• [What the task asks]:
Your output should be the line that contains "Image resolution: width=1273" and all lines after it in the records, retyped exactly through the last one.

• [Provided entries]:
▼▼▼
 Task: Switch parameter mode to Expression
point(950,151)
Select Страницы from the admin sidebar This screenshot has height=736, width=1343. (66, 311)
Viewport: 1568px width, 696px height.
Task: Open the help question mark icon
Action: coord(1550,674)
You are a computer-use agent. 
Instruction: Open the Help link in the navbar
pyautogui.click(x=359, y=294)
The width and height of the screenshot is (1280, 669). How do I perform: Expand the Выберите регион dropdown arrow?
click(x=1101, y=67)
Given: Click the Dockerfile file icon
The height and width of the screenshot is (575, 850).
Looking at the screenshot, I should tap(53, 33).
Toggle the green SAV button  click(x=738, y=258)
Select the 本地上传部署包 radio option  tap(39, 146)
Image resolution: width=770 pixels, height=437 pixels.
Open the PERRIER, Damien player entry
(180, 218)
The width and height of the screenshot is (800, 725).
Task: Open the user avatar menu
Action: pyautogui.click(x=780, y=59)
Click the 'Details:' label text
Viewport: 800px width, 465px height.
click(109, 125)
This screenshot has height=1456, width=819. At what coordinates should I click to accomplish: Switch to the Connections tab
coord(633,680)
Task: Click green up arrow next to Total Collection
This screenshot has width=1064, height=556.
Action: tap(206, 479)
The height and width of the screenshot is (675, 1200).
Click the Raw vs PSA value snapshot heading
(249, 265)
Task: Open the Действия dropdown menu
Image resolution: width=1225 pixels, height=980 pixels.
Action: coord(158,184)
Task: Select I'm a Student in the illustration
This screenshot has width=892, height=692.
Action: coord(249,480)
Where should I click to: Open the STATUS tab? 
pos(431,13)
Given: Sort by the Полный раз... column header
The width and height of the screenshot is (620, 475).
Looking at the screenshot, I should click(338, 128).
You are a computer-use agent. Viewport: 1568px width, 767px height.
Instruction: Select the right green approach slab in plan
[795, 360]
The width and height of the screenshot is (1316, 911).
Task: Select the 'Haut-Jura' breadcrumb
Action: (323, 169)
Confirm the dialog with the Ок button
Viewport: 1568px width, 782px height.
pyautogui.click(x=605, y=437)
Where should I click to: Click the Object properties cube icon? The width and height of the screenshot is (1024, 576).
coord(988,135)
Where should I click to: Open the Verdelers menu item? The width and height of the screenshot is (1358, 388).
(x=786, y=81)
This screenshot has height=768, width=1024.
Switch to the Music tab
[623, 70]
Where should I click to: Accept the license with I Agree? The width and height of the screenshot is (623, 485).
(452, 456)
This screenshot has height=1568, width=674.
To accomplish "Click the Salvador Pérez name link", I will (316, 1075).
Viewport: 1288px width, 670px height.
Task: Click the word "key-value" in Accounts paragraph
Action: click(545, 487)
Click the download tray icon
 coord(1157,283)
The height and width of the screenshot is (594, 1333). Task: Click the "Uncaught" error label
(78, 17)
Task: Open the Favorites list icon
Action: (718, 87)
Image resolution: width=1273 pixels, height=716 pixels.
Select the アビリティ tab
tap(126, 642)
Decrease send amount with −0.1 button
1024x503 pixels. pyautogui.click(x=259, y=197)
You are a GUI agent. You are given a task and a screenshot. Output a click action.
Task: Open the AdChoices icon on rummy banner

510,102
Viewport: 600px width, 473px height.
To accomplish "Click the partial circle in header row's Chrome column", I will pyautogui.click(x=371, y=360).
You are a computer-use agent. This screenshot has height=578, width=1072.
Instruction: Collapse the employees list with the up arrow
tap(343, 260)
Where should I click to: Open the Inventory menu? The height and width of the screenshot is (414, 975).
▲▲▲
• [Solved exercise]:
Image resolution: width=1273 pixels, height=716 pixels.
Select the アビリティ tab
tap(126, 642)
Decrease send amount with −0.1 button
1024x503 pixels. pyautogui.click(x=259, y=197)
You are a GUI agent. You are given a task and a screenshot. Output a click action.
Task: Open the AdChoices icon on rummy banner

510,102
Viewport: 600px width, 473px height.
To accomplish "Click the partial circle in header row's Chrome column", I will pyautogui.click(x=371, y=360).
You are a computer-use agent. This screenshot has height=578, width=1072.
Instruction: Collapse the employees list with the up arrow
tap(343, 260)
Where should I click to: Open the Inventory menu? The height and width of the screenshot is (414, 975).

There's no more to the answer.